In this lab you will learn to:
* Build you variants of RNN Networks: GRU, LSTM.
* Apply these networks on semantic words sequence prediction. 
* Build a network combining  CNN with LSTM  for semantic words sequence prediction
* LSTM network for translating short English sentence into short French sentence

## 2- **Module importation**
Import some useful and common python modules 

In [0]:
import numpy as np
import matplotlib.pyplot as plt
from tensorflow.keras.models import Sequential
from tensorflow.keras.layers import  Dense, Embedding, Flatten, Convolution1D, Dropout, Input, MaxPooling1D, Activation, SimpleRNN, LSTM                                                                                                                                                                                        

## 3- **Download and study the the IMDB dataset**



### 3.a - IMDB Dataset of 50K Movie Reviews

> The IMDB sentiment classification dataset consists of 50,000 movie reviews from IMDB users that are labeled as either positive (1) or negative (0). The reviews are preprocessed and each one is encoded as a sequence of word indexes in the form of integers. The words within the reviews are indexed by their overall frequency within the dataset. For example, the integer “2” encodes the second most frequent word in the data.
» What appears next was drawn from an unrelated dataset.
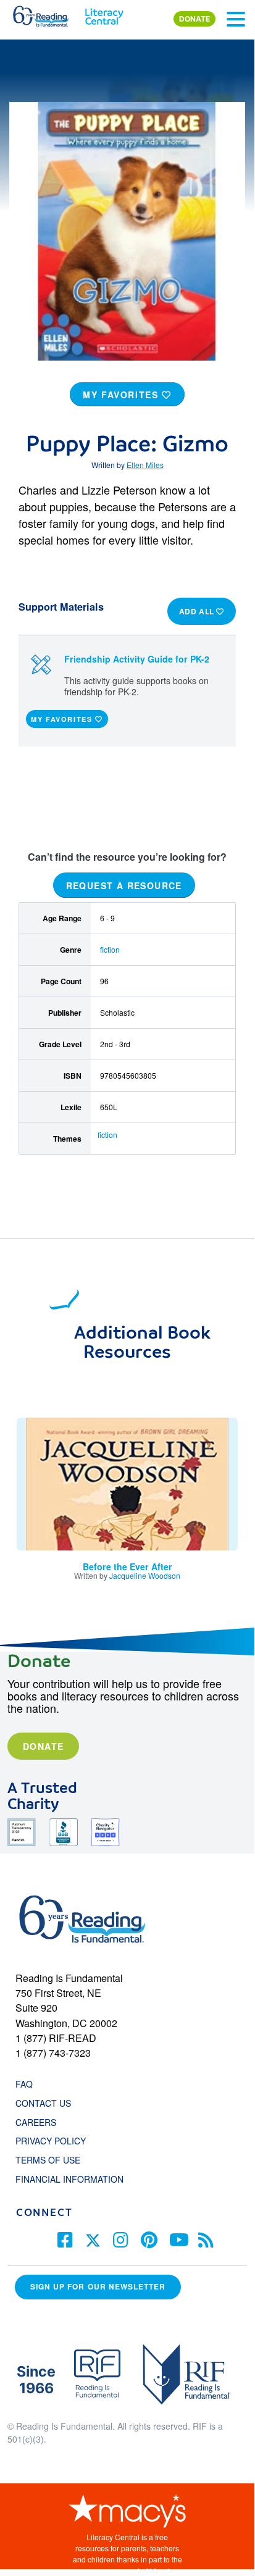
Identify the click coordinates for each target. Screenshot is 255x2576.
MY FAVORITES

The 50,000 reviews are split into 25,000 for training and 25,000 for testing.

> The dataset was created by researchers at Stanford University and published in a 2011 [paper](https://ai.stanford.edu/~amaas/papers/wvSent_acl2011.pdf), where they achieved 88.89% accuracy. We try in this Lab to reach this performance. 

> The following IMDBdataset class provides methods to download the IMDB dataset and show its features.   

In [0]:
class IMDBdataset:    
  def __init__(self, vocabulary_size=0):  
    self.vocabulary_size = vocabulary_size; 
    
    self.X_train = []; 
    self.X_test = []; 
    self.y_train = []; 
    self.y_test = []; 
    self.data = []; 
    self.targets = []; 
  
  def loadData(self):
    from tensorflow.keras.datasets import imdb;
    (self.X_train, self.y_train), (self.X_test, self.y_test) = imdb.load_data(num_words=vocabulary_size);
    self.data = np.concatenate((self.X_train, self.X_test), axis=0)
    self.targets = np.concatenate((self.y_train, self.y_test), axis=0)
  
  def paddingData(self, max_review_length):
    from tensorflow.keras.preprocessing import sequence
    self.X_train = sequence.pad_sequences(self.X_train, maxlen=max_review_length)
    self.X_test = sequence.pad_sequences(self.X_test, maxlen=max_review_length)
  
  def printInfo(self):
    print('Size of the trainig set ' + str(len(self.X_train)))
    print('Size of the testing set ' + str(len(self.X_test)))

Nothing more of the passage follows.